I have likened abandoning the euro to trying to extract the ingredients from cake batter. (See my 5/16/10 piece “JOEY, YOU GOT THAT LITTLE OLD DIME AND I GOT THIS BIG OLD NICKEL. BUT HERE’S WHAT I’M GONNA DO FOR YA…”). The problems would be myriad: contracts written in euros would have to be renegotiated or become virtually worthless, the new drachmas, punts, pesetas, etc. would be greeted with the same enthusiasm as the bedding of those who suffered from the Plague, one of the eurozone’s earlier bearers of travail and misfortune. Germany, an economy built on exports, would find its currency so strong as to put a serious crimp into its prosperity and its very economic model, etc. Despite its precipitous downsides, abandonment of the euro, either by the fringe countries or by all euro nations, would have the virtue of reuniting those natural partners, monetary and fiscal policy. And one currency for such a widely disparate group of countries (Those who think that our generation has the wisdom to transcend the petty and excerebrose quarrels and jealousies of our benighted ancestors might find this hard to believe, but not everything can be solved and all differences cannot be transcended by money and technology, nor should they necessarily be. And, again, Europe is a continent that has hosted the planet’s most execrable wars for the last four centuries or so. Those wars weren’t fought over nothing. But I digress.) makes little sense. So the euro is probably doomed for the long run, but the long run may not come in this instance for a very, very long time.

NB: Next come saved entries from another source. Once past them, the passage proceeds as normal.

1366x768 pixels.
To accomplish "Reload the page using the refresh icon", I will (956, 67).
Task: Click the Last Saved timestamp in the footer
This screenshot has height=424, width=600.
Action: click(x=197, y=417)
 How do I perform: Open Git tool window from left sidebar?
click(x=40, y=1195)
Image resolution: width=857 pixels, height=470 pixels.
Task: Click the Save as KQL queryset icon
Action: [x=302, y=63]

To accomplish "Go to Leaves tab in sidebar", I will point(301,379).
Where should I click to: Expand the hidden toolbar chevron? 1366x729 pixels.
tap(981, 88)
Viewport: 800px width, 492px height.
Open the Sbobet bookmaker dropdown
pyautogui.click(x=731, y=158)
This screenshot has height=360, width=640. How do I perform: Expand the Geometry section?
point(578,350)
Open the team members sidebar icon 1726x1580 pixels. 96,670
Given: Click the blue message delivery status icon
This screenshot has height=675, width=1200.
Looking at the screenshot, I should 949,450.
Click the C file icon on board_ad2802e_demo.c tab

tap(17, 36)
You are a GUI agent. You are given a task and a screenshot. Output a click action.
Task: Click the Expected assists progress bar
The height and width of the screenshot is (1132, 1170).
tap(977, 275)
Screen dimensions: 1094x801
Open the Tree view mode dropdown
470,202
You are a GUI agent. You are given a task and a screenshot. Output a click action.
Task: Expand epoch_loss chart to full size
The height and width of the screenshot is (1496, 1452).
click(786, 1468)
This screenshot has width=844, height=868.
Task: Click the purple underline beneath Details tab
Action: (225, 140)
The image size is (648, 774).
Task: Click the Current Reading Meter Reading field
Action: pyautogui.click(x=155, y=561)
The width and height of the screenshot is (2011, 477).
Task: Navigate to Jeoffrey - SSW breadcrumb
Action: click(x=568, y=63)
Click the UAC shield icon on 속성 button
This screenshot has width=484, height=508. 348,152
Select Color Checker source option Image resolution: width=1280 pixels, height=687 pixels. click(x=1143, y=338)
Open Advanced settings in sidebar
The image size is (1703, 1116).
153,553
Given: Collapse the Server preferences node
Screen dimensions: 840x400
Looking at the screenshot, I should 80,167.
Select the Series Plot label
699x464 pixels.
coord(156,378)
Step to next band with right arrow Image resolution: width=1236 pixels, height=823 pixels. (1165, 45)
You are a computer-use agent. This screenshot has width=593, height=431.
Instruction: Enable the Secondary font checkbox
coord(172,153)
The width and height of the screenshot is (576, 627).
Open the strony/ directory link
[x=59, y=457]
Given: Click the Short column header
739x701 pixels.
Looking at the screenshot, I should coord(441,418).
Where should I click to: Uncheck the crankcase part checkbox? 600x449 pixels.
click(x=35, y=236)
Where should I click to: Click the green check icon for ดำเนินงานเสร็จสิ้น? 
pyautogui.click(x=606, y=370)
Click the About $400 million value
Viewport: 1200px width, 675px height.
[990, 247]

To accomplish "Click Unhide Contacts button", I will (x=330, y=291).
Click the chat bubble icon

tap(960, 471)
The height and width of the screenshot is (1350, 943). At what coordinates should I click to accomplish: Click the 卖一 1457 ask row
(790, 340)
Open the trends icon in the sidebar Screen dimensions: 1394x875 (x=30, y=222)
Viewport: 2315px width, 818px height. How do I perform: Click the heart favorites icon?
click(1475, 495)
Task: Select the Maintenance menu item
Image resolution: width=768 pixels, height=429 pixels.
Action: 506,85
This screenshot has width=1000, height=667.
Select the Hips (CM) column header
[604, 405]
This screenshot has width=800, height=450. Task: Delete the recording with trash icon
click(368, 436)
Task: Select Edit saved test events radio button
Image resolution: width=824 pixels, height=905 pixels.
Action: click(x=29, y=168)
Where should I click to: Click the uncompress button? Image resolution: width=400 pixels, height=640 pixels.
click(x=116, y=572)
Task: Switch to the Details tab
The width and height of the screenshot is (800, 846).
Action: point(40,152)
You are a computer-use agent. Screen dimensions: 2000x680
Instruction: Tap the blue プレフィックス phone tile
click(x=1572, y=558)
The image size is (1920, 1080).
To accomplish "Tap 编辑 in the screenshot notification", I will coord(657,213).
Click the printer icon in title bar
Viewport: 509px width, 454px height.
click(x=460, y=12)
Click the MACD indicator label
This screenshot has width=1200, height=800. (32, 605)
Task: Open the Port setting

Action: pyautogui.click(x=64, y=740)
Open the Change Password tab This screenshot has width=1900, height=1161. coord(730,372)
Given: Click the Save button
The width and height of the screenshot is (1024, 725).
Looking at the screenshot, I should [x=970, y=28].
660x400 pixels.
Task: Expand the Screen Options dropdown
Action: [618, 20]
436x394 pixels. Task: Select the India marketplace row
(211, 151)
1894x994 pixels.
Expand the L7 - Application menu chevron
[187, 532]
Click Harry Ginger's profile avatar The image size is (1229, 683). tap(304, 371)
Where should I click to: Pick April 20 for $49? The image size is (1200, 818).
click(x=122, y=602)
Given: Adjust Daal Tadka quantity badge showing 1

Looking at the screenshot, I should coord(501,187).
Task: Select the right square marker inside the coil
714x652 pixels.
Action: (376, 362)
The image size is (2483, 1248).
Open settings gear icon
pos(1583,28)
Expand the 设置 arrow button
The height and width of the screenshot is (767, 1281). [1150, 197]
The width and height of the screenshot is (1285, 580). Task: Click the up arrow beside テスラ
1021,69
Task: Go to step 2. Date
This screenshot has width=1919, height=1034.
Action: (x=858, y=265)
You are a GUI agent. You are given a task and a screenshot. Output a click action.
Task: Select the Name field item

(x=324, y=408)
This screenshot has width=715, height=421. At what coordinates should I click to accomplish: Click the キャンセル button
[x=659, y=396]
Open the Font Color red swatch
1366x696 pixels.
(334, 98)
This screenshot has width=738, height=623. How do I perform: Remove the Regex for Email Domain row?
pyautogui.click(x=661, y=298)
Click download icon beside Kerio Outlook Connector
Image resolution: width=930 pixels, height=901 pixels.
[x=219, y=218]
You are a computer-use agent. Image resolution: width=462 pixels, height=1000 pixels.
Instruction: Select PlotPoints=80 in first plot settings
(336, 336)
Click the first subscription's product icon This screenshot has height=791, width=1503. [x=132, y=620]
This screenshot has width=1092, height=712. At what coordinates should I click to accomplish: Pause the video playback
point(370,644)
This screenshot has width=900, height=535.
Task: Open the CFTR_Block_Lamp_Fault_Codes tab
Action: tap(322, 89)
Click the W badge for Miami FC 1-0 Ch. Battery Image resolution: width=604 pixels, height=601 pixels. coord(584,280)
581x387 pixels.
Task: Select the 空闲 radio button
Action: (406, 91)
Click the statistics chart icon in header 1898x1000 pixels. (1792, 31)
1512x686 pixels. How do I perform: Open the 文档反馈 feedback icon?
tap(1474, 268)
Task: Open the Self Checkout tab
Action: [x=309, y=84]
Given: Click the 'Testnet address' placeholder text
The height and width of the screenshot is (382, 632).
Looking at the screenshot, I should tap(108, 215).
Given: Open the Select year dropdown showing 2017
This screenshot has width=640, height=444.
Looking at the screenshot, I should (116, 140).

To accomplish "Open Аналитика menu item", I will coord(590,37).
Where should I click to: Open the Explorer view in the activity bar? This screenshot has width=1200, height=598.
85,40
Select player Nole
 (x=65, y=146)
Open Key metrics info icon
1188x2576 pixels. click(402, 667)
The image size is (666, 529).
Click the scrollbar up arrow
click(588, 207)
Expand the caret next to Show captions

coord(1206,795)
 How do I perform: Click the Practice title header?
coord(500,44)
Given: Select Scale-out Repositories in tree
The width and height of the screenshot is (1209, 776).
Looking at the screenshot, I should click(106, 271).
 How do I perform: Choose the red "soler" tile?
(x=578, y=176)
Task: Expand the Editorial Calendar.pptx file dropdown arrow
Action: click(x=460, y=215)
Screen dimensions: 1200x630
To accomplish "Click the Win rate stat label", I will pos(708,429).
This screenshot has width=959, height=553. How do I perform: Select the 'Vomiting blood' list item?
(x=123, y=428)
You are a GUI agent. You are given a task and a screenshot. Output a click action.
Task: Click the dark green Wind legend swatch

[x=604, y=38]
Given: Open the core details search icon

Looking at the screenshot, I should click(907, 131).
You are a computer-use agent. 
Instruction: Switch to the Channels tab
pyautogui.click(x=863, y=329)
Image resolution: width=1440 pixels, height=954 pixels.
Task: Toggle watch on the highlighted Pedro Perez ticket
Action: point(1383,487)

The third alternative, debt restructuring, or outright default, makes the most sense. Yes, the costs will be high and the eurozone countries themselves, primarily through their banks, will be the greatest victims of such an default. But that is the way the world should work; one, whether one is a country, an institution, or an individual, should bear responsibility for one’s actions; that way, one is provided a severe disincentive to engage in foolishness and irresponsibility. If one expects others to bear the responsibility for his misdeeds, and those expectations are met, one will continue in his misdeeds to the ruin of both himself and his ostensible saviors.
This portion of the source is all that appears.